(What is asked):
Scale the coordinates in the answers by 1.75 for the entries from the line containing "You are a computer-use agent. Viewport: 1456px" through the end of the entries, inclusive, and give only those lines again, requests included. Round each scaled coordinate to a whole number with halves going up, and leave every other number unchanged.

(Input records):
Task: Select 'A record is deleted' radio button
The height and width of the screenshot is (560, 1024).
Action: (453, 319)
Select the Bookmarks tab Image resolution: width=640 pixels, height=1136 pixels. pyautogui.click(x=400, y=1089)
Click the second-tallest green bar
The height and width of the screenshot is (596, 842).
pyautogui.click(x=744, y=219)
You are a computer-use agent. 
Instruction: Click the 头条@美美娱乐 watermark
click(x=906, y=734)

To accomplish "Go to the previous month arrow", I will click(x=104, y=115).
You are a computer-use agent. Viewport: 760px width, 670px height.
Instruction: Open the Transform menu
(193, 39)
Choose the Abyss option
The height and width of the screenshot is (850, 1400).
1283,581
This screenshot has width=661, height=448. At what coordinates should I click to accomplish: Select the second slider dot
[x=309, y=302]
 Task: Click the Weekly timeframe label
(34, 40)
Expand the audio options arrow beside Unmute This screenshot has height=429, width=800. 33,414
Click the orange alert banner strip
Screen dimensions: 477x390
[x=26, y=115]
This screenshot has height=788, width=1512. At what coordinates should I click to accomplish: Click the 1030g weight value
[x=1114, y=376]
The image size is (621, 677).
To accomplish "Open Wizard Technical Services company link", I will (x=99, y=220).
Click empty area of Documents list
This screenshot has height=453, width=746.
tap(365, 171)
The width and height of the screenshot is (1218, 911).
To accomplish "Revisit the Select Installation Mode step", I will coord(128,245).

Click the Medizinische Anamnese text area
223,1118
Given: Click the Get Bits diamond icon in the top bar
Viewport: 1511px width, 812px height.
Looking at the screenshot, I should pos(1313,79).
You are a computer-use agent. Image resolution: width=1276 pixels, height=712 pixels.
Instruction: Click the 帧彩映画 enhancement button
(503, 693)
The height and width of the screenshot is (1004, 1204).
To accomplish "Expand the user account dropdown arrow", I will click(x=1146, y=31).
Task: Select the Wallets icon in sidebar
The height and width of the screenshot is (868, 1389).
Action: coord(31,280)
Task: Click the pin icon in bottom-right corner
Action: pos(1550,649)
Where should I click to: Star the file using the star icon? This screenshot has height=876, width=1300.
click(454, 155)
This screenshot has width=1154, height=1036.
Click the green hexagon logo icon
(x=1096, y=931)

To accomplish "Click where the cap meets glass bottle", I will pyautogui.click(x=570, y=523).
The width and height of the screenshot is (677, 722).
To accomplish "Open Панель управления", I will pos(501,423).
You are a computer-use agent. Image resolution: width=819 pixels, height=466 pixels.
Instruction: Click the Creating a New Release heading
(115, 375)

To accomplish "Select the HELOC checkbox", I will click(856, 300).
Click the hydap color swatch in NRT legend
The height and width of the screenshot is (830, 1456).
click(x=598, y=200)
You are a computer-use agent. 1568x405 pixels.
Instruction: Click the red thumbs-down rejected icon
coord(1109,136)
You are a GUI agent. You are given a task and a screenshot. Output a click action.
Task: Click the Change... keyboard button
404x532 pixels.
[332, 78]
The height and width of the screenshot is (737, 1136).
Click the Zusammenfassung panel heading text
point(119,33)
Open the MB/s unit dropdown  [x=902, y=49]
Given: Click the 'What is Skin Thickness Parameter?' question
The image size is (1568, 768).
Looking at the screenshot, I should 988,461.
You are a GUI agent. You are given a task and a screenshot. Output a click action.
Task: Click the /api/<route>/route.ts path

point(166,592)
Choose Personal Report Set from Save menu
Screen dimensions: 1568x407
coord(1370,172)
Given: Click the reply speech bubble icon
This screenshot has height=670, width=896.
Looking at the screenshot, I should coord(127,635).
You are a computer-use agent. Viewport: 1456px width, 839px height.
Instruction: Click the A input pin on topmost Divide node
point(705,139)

(Correct result):
You are a computer-use agent. Viewport: 1456px width, 839px height.
Instruction: Click the A input pin on topmost Divide node
point(1234,243)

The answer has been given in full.